June 19, 1918- - -- P.M.

     SEC---Gentlemen, how are you all today? You are looking well.

     PRESS---Fine.

     PRESS---Are you making any progress on the aviation fund?

     SEC---I think we are going to get it. I went before the committee1 this morning and made an eloquent argument.

     PRESS---What is your idea about the joint aerial service? Dud the Committee take it seriously?

     SEC---One of the Senators asked me what I thought of the united air service, and I told him as far as the Navy was concerned you might as well have a joint ordnance service or torpedo service. They are as much a part of the fleet as the submarines, the destroyers, or the cruisers, and they will be more and more the eyes of the fleet, and they must be under a commander-inochief. A man who flies in the Navy, especially across the water, must be a navigator, and understand naval methods if they fly across the ocean. I think you will find when Commander Read2 gets back that his knowledge of navigation stood him in great stead. If he had been a landsman, he would probably never have gotten over. I think the Navy ought to follow its own line of finding aircraft for naval purposes and not mix up with the land purposes. If any man learns anything on land, of course, it helps all along the line in aviation, but the Navy aviators cooperate with the fleet; they are a part of it.

     PRESS---HAS THAT IDEA of united air ministry ever been taken up seriously?

     SEC---Senator New3 has a bill now. Baker4 and I went before the Military Committee once about it. I do not think it a military question. It ought not to be considered apart from the ships. We will have more ships in the air in years to come than we have in the water. It is not impossible, quite probable and reasonable. Now think about it, suppose anyone were to come to this country with ships to shell our coasts, say to shell New York or Boston. If you did not have aircraft you would not know they were coming, except by ships on the water which could not go much faster than the others. With radio on the airships you can see half way across the ocean and mobilize the fleet. They are the eyes of the fleet and will serve for the protection of our coasts. Here is a man in trouble at sea; aircraft can save people from drowning.
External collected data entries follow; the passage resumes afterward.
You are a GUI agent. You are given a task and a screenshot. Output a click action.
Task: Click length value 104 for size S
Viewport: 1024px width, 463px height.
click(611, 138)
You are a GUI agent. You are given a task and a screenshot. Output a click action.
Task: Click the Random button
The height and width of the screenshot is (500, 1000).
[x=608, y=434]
     PRESS---Do you meant that they will become so powerful as to do away with the fighting ships?

     SEC---No, I do not mean that. It might ultimately do away with the necessity of so many fast scout cruisers, because they can look down on everything on the water.

Source Note: Cy, DLC-MSS, Josephus Daniels Papers, Roll 68.
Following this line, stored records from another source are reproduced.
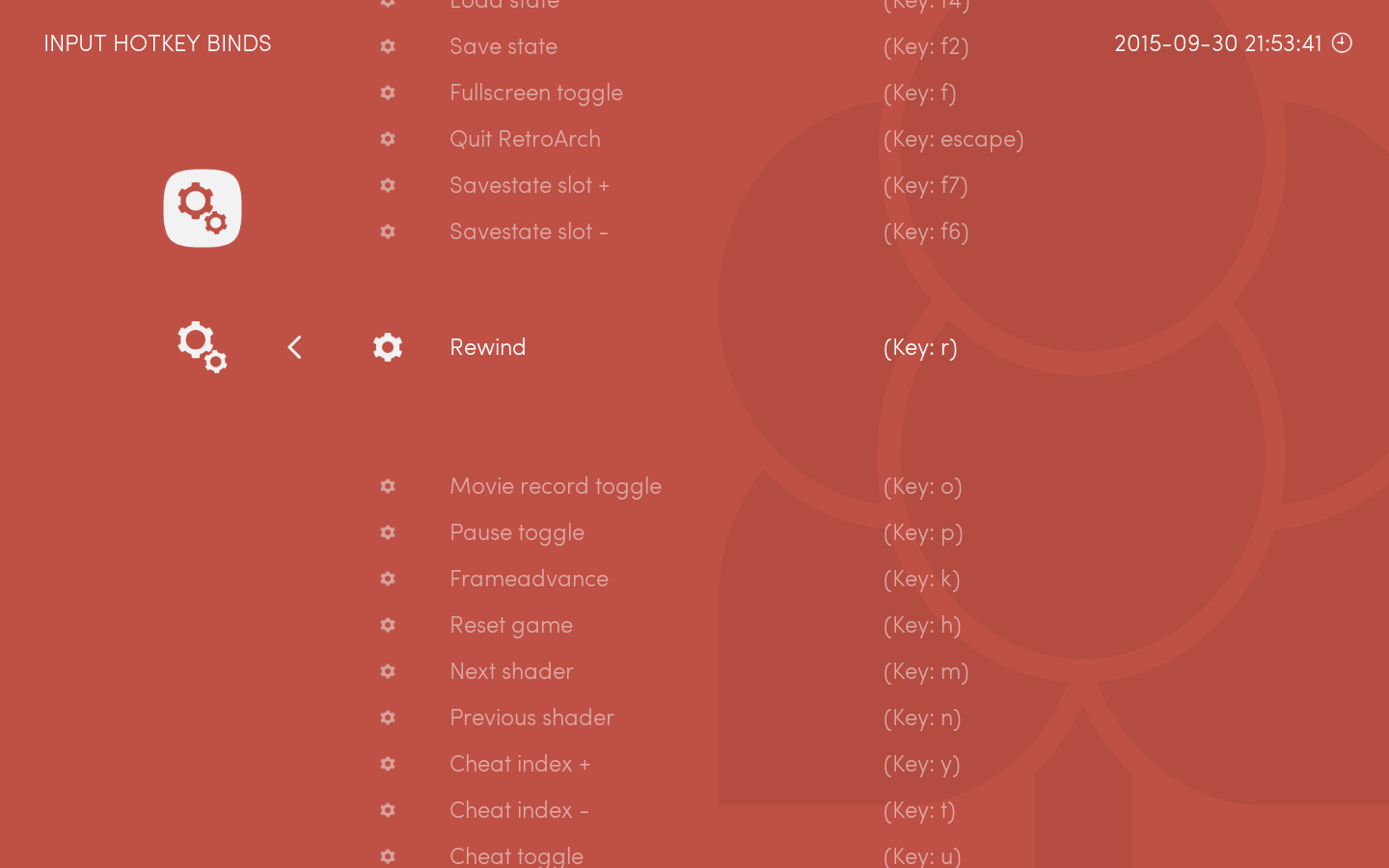Select the Fullscreen toggle hotkey entry
1389x868 pixels.
[x=536, y=93]
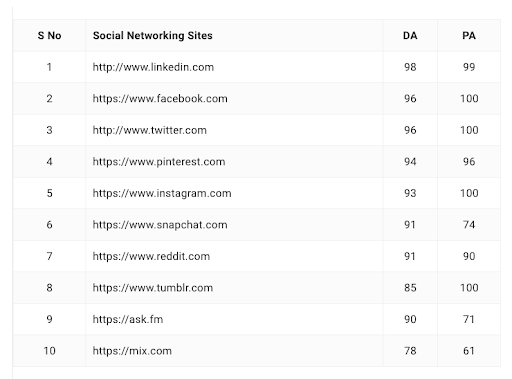Select the https://www.reddit.com entry
The height and width of the screenshot is (379, 512).
151,256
Footnote 1: The Senate Committee on Naval Affairs. Sen. Benjamin R. Tillman , D-South Carolina, chaired the committee until his death on 3 July 1918. The other members of the committee were: Sens. Claude A. Swanson, D-Virginia, John Walter Smith, D-Maryland, J. Hamilton Lewis, D-Illinois, James D. Phelan, D-California, Key Pittman, D-Nevada, Thomas J. Walsh, D-Montana, Robert F. Broussard, D-Louisiana, Peter G. Gerry, D-Rhode Island, Park Trammell, D-Florida, Boise Penrose, R-Pennsylvania, Henry Cabot Lodge, R-Massachusetts, William Alden Smith, R-Michigan, Carroll S. Page, R-Vermont, Miles Poindexter, R-Washington, Warren G. Harding, R-Ohio, and Frederic Hale, R-Maine.

Footnote 2: Naval Aviator 24 Albert C. Read, Sr. In May 1919, Read became the first man to complete a successful transatlantic flight using an NC-4 Curtiss flying boat.

Footnote 3: Harry S. New, R-Indiana.

Footnote 4: Secretary of War Newton D. Baker.